A defensoria também alegou que na única oportunidade em que foi ouvido, o
acusado deixou claro jamais ter tido a intenção de se apoderar da bicicleta,
não tendo devolvido o bem ao legítimo dono simplesmente porque não sabia onde
a havia deixado. Com base nestes argumentos, requereu ao STJ concessão do
habeas corpus para “absolver M.C. e mantê-lo em liberdade, diante da
atipicidade de sua conduta pela ausência de dolo”.
O ministro Nilson Naves, relator do processo, acolheu as alegações da defesa e
ressaltou: “No caso, pode-se afirmar que o paciente foi displicente,
negligente mesmo com a coisa que lhe foi emprestada, pois em vez de
embriagar-se a ponto de esquecer onde deixara a bicicleta que não era dele,
deveria ter feito suas compras e prontamente devolvido o veículo ao
proprietário. Sua conduta poderia se encaixar numa modalidade culposa, mas
fica a anos luz do dolo exigido para configurar a apropriação indébita
descrita no Código Penal”.
Para o relator, M.C. não obteve nenhum proveito em razão do empréstimo, uma
vez que a bicicleta ficou abandonada na porta do estabelecimento comercial por
vinte dias. “Como, então, atestar a vontade inequívoca de não restituir o bem?

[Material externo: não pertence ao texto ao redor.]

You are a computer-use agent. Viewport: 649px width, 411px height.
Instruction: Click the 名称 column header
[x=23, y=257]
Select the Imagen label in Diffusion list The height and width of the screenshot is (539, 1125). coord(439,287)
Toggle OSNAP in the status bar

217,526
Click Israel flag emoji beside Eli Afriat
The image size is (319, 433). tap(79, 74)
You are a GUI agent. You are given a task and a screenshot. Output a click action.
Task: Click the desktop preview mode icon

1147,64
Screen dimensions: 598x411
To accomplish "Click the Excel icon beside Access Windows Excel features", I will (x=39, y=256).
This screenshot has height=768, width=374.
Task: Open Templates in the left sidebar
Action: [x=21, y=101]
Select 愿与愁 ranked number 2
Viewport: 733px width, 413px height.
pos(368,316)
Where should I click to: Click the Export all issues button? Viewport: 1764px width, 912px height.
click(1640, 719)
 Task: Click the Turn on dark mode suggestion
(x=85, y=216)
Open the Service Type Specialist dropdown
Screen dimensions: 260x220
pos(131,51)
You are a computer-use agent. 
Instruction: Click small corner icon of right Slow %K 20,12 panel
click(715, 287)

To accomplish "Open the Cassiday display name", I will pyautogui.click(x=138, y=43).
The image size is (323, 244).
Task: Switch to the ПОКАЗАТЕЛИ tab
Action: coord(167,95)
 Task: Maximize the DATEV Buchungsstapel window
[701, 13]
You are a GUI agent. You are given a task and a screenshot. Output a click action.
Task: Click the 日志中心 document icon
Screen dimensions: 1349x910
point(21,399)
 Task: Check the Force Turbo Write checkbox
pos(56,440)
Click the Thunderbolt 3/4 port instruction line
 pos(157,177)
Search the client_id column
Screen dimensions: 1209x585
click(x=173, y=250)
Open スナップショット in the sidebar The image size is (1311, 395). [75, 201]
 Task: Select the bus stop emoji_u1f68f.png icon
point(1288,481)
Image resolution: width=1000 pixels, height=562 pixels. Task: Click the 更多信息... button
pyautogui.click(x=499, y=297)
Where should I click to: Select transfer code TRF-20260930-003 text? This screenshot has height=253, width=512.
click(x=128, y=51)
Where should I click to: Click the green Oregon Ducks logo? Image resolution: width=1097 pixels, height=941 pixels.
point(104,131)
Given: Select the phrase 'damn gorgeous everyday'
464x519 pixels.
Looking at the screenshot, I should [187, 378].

Tenho sérias dúvidas da tipicidade do fato. O meu convencimento é o da
desnecessidade aqui da tutela penal, visto que a ação de apropriar-se ficou a
meio caminho – se o crime é um fato típico e antijurídico, como se falar em
conduta penalmente punível se o elemento subjetivo não se confirmou?”,
salientou.
Seguindo o voto do relator, que concluiu não haver justa causa para ação penal
pelo crime de apropriação indébita, os ministros da Sexta Turma concederam o
pedido de habeas corpus, extinguindo o processo.